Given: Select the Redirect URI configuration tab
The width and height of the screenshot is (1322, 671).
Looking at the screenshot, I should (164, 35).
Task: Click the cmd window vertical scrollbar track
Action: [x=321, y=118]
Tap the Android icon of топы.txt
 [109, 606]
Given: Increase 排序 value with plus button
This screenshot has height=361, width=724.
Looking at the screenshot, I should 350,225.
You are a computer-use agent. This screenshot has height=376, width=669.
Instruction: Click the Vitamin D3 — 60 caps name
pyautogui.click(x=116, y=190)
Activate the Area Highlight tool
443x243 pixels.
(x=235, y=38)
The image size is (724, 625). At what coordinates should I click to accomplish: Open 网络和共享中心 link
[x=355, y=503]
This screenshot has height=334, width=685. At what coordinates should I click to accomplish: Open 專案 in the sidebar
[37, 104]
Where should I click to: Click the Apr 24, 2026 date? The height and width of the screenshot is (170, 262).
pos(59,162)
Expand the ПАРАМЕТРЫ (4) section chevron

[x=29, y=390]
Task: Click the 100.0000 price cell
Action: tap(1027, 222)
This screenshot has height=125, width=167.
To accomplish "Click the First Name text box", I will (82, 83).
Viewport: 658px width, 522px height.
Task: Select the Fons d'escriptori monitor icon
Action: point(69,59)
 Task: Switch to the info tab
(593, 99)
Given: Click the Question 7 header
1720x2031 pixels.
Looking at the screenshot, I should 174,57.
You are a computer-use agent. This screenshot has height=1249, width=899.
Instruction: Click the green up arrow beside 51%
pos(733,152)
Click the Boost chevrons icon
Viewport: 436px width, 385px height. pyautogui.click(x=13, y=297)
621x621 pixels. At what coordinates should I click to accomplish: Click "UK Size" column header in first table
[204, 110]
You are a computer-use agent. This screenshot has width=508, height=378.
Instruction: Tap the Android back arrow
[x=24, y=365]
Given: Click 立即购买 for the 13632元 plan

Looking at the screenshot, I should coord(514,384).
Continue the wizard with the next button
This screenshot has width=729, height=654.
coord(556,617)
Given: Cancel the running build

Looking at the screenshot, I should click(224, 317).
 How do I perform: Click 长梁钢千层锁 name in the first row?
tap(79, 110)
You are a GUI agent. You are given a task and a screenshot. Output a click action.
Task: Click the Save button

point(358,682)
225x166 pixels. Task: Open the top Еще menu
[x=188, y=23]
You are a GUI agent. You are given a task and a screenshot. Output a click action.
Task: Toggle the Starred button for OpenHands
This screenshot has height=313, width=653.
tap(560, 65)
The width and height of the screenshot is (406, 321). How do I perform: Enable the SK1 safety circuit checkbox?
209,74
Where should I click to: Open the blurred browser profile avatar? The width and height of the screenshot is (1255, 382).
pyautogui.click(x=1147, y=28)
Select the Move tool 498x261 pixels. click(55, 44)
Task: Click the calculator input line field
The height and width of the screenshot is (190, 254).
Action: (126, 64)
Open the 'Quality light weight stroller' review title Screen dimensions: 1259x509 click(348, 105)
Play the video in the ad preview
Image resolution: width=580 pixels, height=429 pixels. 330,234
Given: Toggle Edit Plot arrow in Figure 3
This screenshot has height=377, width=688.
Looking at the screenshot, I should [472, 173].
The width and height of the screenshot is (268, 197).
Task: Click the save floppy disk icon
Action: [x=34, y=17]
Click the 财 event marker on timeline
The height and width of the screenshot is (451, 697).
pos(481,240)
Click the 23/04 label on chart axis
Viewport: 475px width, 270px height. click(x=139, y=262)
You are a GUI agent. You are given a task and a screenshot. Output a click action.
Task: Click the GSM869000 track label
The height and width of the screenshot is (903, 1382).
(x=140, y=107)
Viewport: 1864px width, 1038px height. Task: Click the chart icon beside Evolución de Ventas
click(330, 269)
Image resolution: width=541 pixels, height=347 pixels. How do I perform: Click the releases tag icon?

◆ What to do:
Gather from the data above every line with the string "computer".

◆ Result below:
You are a computer-use agent. This screenshot has height=376, width=669.
You are a computer-use agent. This screenshot has height=1249, width=899.
You are a computer-use agent. This screenshot has width=508, height=378.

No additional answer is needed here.